Ponto e Contraponto: Mudanças em curso
A nova estrutura administrativa do governo estadual, aprovada pela Assembleia Legislativa no ano passado, obriga a atual administração a exonerar todos os cargos em comissão e FGs até 31 de janeiro. A partir de 1º de fevereiro, as contratações devem ser feitas sob nova legislação. Isso implica dizer que, os partidos da base de apoio ao governador Eduardo Leite correm para fazer suas indicações. Na atual gestão, os partidos terão o número de cargos distribuídos conforme a representatividade e a ordem é selecionar nomes compatíveis com a qualidade técnica da função. Se Passo Fundo e a região ficaram muito bem em termos de representatividade política, como mencionei em outra coluna (com dois secretários estaduais, deputados federais e presidência da AL em 2023) na indicação de nomes para assumir cargos de 2º e 3º escalões, talvez não tenhamos tanta sorte. O município não conseguiu eleger deputado estadual, por exemplo. E só terá um federal porque Danrlei retorna a Secretaria de Esportes, o que permite que Luciano Azevedo assuma a vaga.
Fragilidade
Conversando com lideranças do MDB local, partido do vice-governador Gabriel Souza, há entendimento de que localmente a sigla saiu fragilizada da eleição do ano passado. O vice-prefeito João Pedro Nunes, duas vezes no mandato desta função, ex-vereador e também ex-secretário da Assistência Social, teve um baixo desempenho para deputado estadual com pouco mais de 8 mil votos. Gilberto Capoani, que também se identifica com o município, não conseguiu se reeleger.

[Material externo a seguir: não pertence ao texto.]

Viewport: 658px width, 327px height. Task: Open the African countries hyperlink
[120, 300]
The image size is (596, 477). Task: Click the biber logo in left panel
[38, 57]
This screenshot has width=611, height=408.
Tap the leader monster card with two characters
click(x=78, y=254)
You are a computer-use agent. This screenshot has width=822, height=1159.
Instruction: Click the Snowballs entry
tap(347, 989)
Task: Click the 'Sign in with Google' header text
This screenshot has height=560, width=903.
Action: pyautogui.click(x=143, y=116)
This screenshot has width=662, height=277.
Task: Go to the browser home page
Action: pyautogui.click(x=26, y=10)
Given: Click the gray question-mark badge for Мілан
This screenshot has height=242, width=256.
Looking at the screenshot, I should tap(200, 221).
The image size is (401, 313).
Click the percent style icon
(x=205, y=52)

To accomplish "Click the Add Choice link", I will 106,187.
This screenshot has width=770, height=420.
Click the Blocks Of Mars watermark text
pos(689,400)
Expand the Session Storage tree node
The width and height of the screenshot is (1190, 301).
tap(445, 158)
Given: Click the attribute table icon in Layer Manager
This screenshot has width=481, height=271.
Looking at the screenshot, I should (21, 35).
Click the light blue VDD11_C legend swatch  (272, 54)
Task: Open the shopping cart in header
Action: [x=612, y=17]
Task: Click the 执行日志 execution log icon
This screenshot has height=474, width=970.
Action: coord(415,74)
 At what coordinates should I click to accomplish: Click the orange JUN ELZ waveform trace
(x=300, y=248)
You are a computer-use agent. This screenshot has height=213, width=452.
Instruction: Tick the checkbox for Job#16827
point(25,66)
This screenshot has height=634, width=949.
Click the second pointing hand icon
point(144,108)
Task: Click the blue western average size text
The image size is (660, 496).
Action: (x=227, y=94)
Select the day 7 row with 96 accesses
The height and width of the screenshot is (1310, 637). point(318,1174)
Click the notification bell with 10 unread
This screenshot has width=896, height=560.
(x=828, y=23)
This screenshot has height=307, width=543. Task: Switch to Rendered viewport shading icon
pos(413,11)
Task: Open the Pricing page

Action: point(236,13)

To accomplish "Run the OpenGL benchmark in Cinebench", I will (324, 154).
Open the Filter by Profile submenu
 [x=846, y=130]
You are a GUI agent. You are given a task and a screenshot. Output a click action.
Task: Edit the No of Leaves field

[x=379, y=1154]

Soma-se a isso a divisão interna desde a pré-campanha, entre apoiar a aliança com Eduardo Leite ou candidatura própria com Gabriel Souza.
Divisão
No segundo turno, embora o presidente do diretório municipal Luciano Fortes tenha, pessoalmente, se empenhado pela eleição de Leite, um grupo de emedebistas mais conservadores, fez campanha para Onyx lorenzoni (PL), reproduzindo o que ocorreu na liderança do prefeito da Capital Sebastião Mello. Obviamente que essa análise está no caderninho de Eliseu Padilha, nome designado por Gabriel para listar candidatos a ocupar cargos nos escalões inferiores.
Reavaliar
O MDB precisa reavaliar a forma de fazer política em Passo Fundo, sob pena de não eleger bancada para a Câmara em 2024. Esse sentimento permeia as mesmas lideranças com quem conversei. E o quadro pode se agravar com a desfiliação de nomes que já foram importantes para o partido, como o ex-vereador Paulo Neckle.
De olho
Na região, um nome que pode aparecer mais no cenário político é o do ex-prefeito de Ciríaco, por dois mandatos. Filiado ao MDB, Arlindo Lopes fez cerca de 20 mil votos para deputado estadual. É cotado para assumir cargo junto ao gabinete do vice-governador.
Superação
A situação não difere no PSDB, que não conseguiu reeleger Mateus Wesp. Como secretário da Justiça e Direitos Humanos terá que superar os obstáculos pautados pelas críticas de movimentos sociais contra a sua nomeação. Resta saber se a manifestação feita por ele, esta semana em redes sociais, é suficiente para superar as resistências externas, que acabam interferindo no governo. Se depender do governador não haverá troca.
Agenda em Brasília
O vice-presidente nacional do PSB, Beto Albuquerque passou a semana em Brasília. Visitou os três ministros do partido no governo do Lula e se reuniu com a Ministra da saúde Nisia Trindade. “Coisa boa reunir com quem entende, vive, se dedica profissionalmente e se emociona com a pauta da saúde e do SUS”, disse. Como Presidente do Instituto Pietro solicitou mais leitos para transplantes de medula, nova faixa de idade máxima de 18 a 45 anos para cadastro de doadores e a volta da meta de cadastros no Brasil para até 300 mil doadores/ano, que hoje é de 149 mil. Segundo ele, as mudanças e retrocessos, sem diálogo, haviam sido feitas no governo anterior e geraram prejuízos à luta por mais cadastros, doadores e transplantes de medula.